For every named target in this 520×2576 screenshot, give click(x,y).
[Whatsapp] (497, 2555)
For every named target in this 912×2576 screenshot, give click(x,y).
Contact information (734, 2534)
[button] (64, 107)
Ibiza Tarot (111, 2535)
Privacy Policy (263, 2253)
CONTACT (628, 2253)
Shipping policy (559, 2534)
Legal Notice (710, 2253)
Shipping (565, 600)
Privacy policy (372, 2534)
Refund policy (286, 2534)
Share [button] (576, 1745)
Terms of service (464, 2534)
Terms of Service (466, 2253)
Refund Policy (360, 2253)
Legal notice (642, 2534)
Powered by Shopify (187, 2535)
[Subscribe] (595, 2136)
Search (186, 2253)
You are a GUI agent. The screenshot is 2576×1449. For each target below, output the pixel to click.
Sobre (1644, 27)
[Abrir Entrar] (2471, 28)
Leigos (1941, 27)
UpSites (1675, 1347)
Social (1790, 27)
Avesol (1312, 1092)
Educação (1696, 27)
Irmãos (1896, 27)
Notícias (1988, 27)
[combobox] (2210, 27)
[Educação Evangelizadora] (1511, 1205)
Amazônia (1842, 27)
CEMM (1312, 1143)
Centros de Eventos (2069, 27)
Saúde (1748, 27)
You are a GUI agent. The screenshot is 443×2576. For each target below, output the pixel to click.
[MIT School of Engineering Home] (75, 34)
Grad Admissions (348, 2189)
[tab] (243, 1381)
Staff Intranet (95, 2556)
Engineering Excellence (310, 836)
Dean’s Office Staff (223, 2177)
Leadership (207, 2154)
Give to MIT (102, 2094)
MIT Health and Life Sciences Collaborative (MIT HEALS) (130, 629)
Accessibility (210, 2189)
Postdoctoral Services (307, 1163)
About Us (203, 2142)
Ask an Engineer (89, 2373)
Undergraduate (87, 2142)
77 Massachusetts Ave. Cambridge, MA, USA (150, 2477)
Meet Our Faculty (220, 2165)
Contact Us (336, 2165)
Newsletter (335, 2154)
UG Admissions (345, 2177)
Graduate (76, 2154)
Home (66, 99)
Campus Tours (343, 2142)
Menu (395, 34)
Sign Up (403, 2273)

WORK INSTRUCTION:
When you answer, retype all of the material exactly as it appears above.

TASK RESULT:
For every named target in this 520×2576 screenshot, give click(x,y).
[Whatsapp] (497, 2555)
For every named target in this 912×2576 screenshot, give click(x,y).
Contact information (734, 2534)
[button] (64, 107)
Ibiza Tarot (111, 2535)
Privacy Policy (263, 2253)
CONTACT (628, 2253)
Shipping policy (559, 2534)
Legal Notice (710, 2253)
Shipping (565, 600)
Privacy policy (372, 2534)
Refund policy (286, 2534)
Share [button] (576, 1745)
Terms of service (464, 2534)
Terms of Service (466, 2253)
Refund Policy (360, 2253)
Legal notice (642, 2534)
Powered by Shopify (187, 2535)
[Subscribe] (595, 2136)
Search (186, 2253)
You are a GUI agent. The screenshot is 2576×1449. For each target below, output the pixel to click.
Sobre (1644, 27)
[Abrir Entrar] (2471, 28)
Leigos (1941, 27)
UpSites (1675, 1347)
Social (1790, 27)
Avesol (1312, 1092)
Educação (1696, 27)
Irmãos (1896, 27)
Notícias (1988, 27)
[combobox] (2210, 27)
[Educação Evangelizadora] (1511, 1205)
Amazônia (1842, 27)
CEMM (1312, 1143)
Centros de Eventos (2069, 27)
Saúde (1748, 27)
You are a GUI agent. The screenshot is 443×2576. For each target below, output the pixel to click.
[MIT School of Engineering Home] (75, 34)
Grad Admissions (348, 2189)
[tab] (243, 1381)
Staff Intranet (95, 2556)
Engineering Excellence (310, 836)
Dean’s Office Staff (223, 2177)
Leadership (207, 2154)
Give to MIT (102, 2094)
MIT Health and Life Sciences Collaborative (MIT HEALS) (130, 629)
Accessibility (210, 2189)
Postdoctoral Services (307, 1163)
About Us (203, 2142)
Ask an Engineer (89, 2373)
Undergraduate (87, 2142)
77 Massachusetts Ave. Cambridge, MA, USA (150, 2477)
Meet Our Faculty (220, 2165)
Contact Us (336, 2165)
Newsletter (335, 2154)
UG Admissions (345, 2177)
Graduate (76, 2154)
Home (66, 99)
Campus Tours (343, 2142)
Menu (395, 34)
Sign Up (403, 2273)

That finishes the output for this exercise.